По тем же анимистическим представлениям о будущей жизни, славяне погребали вместе с покойным хозяином и его боевого коня и собаку[134], сопутствовавшую ему на охоте. Обычай убивать коня существовал и у соседних народов: у иранских скифов и сарматов[135], литовцев, пруссов, германцев, скандинавов и тюрко-татар. Однако не следует считать, что обычай этот славяне заимствовали от чужих народов. Он существовал уже и у индоевропейцев, а также у непосредственных соседей славян — финнов и тюрко-татар, конечно, в больших или меньших размерах, в зависимости от степени развития коневодства. У скифов, как и у аваров и половцев, каждый мужчина сызмала был наездником, и лошадь была его главным достоянием. В их могилах были найдены конские скелеты, часто в очень большом количестве. Лаппо-Данилевский указывает, что число таких остовов достигало от 4 до 11. Еще больше их найдено в курганах кочевников на Кубани[136], например, в станице Костромской, где было открыто 22 конских скелета. Этот обычай еще и поныне сохраняется у киргизов и калмыков, бурят, чукчей, тунгусов, чувашей и других.

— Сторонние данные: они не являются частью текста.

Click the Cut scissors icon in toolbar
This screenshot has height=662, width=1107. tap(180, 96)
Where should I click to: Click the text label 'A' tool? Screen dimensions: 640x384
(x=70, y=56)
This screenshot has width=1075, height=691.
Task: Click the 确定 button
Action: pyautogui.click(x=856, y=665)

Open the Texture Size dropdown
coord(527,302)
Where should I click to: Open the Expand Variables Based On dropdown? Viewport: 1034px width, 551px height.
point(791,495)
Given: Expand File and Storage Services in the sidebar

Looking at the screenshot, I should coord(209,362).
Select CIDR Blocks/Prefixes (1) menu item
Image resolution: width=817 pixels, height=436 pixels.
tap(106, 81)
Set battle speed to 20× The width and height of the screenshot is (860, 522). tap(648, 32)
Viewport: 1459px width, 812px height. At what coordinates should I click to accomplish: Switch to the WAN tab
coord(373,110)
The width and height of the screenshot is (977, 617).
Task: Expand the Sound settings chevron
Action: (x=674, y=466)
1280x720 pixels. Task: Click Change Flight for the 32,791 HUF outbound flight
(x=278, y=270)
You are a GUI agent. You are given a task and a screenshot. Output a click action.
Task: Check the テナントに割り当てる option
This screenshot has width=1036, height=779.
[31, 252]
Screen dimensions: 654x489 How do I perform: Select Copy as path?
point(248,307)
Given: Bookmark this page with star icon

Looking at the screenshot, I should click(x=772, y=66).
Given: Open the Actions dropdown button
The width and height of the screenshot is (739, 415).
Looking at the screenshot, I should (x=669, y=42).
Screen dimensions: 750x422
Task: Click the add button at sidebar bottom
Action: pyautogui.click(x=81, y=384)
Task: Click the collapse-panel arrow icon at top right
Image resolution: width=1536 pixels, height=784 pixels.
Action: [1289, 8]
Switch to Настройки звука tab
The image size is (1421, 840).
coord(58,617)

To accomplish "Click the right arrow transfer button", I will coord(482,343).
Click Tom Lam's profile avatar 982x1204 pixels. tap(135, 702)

Что касается славян, то у них коневодство не было так развито и составляло лишь достояние богатых, и потому в их могилах конские остовы встречаются значительно реже.
Литературные сведения об этом имеются только о России[137]. О погребении русского вождя с конями, быками, петухами говорит ибн-Фадлан. О русах и славянах на Руси Масуди рассказывал, что они сжигают вместе с покойником и его вьючный скот. Наконец, в былине о Потоке-богатыре Михаил Иванович уходит в могилу со своим оружием и конем.
Вопрос о том, были ли погребения с конями в Центральной и Сев. России славянские или чужие, особенно горячо обсуждается русскими археологами; до сих пор выяснено только, что этот обычай следует считать присущим главным образом кочевникам, номадам, и впоследствии распространившимся в славянской среде. В. Городцов[138] полагает, что славяне переняли его от урало-алтайцев, Н. Бранденбург[139] относит киевские курганы к печенегам, В. Антонович — к полянам.
То же, что о славянах на Руси, Масуди повторяет о сербах. Там и поныне у селян сохранился обычай вести за гробом умершего его коня. В действительности обычай, на который указывает Масуди, не был общим у славян и применялся только в случае смерти богатого или выделившегося своими воинскими заслугами.
Рис. 7. Погребение св. Глеба под ладьей.
Миниатюра из «Сказания о Борисе и Глебе»
Эти соображения подтверждает и хронология. Конские костяки попадаются не только на окраинах славянской территории, но и в областях древних полян, древлян, новгородских славян и особенно кривичей.
В других местах славянства подобные находки редки, хотя на Дунае, где в VI—X вв. господствовало смешение гунских, аварских и мадьярских элементов, встречаются поздние сарматские группы могил, которые, вероятно, можно отнести к славянским погребениям[140].
Совершенно особую группу составляют курганы, где найдены погребения умерших, посаженных верхом на коня; правда, случаи подобных находок очень редки, и на юге России эти курганы нельзя с достоверностью признавать за славянские.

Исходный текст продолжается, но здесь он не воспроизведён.